Michigan football team all business in Sugar Bowl prep after lacking focus for last year's bowl
Melanie Maxwell | AnnArbor.com
Mike Martin has had a year to ruminate on what went so wrong in last year's Gator Bowl, and he's diagnosed several problems.
But there's one that stands out more than any other.
"The focus just wasn’t there," the senior captain said.
The Michigan football team (10-2) is ticketed for the Sugar Bowl this year, where it'll play Virginia Tech (11-2) on Jan. 3, and Martin is determined to drop the curtains on his career without the kind embarrassment that accompanied a 52-14 postseason loss to Mississippi State last year.
That means a change in focus is required, and it appears to be setting in.
Martin, for example: "This is a business trip. We’re going to enjoy ourselves, and do all those fun things with each other and experience it, but we’re going down there to win a football game."
Junior safety Jordan Kovacs didn't sound much different: "Obviously, we want to have a good time, but at the end of the day, it’s a business trip. We're down there for one reason and one reason only, and that’s to win."
Senior tight end Kevin Koger, your turn: "I mean, we’ll definitely have a little bit of fun, but the main thing is to go down there and win the football game. ... This is a business trip.”
Got that? This is a business trip.
Friday, players rolled up their sleeves for their first bowl workout. Beforehand, though, Michigan coach Brady Hoke met with his seniors to ensure they would set that tempo heading into the postseason.
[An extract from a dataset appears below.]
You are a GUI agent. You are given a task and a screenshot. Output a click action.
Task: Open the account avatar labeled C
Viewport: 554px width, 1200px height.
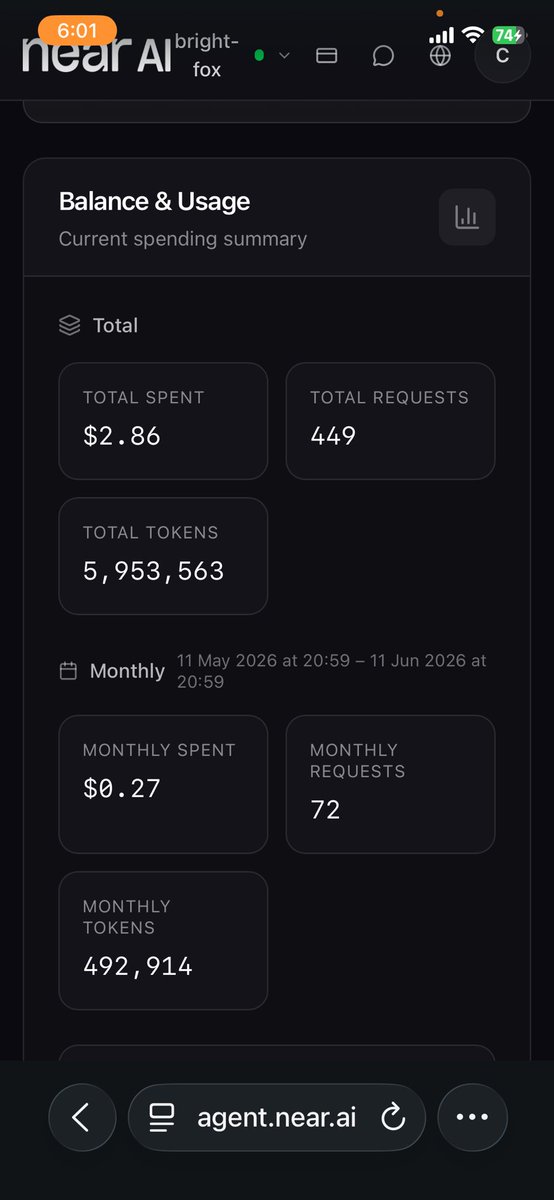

"Coach talked about him being with other teams and having experience with other guys that are complacent and are OK with getting 10 wins and getting done with the regular season," Martin said. "It's easy to get caught in that."
Hoke has coached in two bowls. One went well, one did not.
He guided Ball State to the International Bowl in 2007, where the Cardinals were routed 52-30 by Rutgers. He had better postseason success last year with San Diego State, when he beat Navy 35-14 in the Poinsettia Bowl.
What did he learn from those two experiences?
"The one thing, there’s a fine line between trying to outsmart yourself, maybe outpractice yourself a little bit, and the intensity that you want to do things with," Hoke said. "There’s a tendency sometimes to get stale.
"You like the consistency of how you prepare, but at the same time, I think you need to change it up enough."
Hoke said he would vary drills and the lengths of practices to keep things fresh for Michigan, which will go more than five weeks without playing a game.
That game, at least, was a 40-34 win against Ohio State, which gives Michigan the momentum it lacked last year.
When asked about a possible letdown after building up so much for the game against the Buckeyes, Martin responded: "Practice (Friday) was so energetic, guys were out flying around and hitting. This team wants to win football games.
"This is a new year. Everything is just so much different, it’s incomparable to years passed."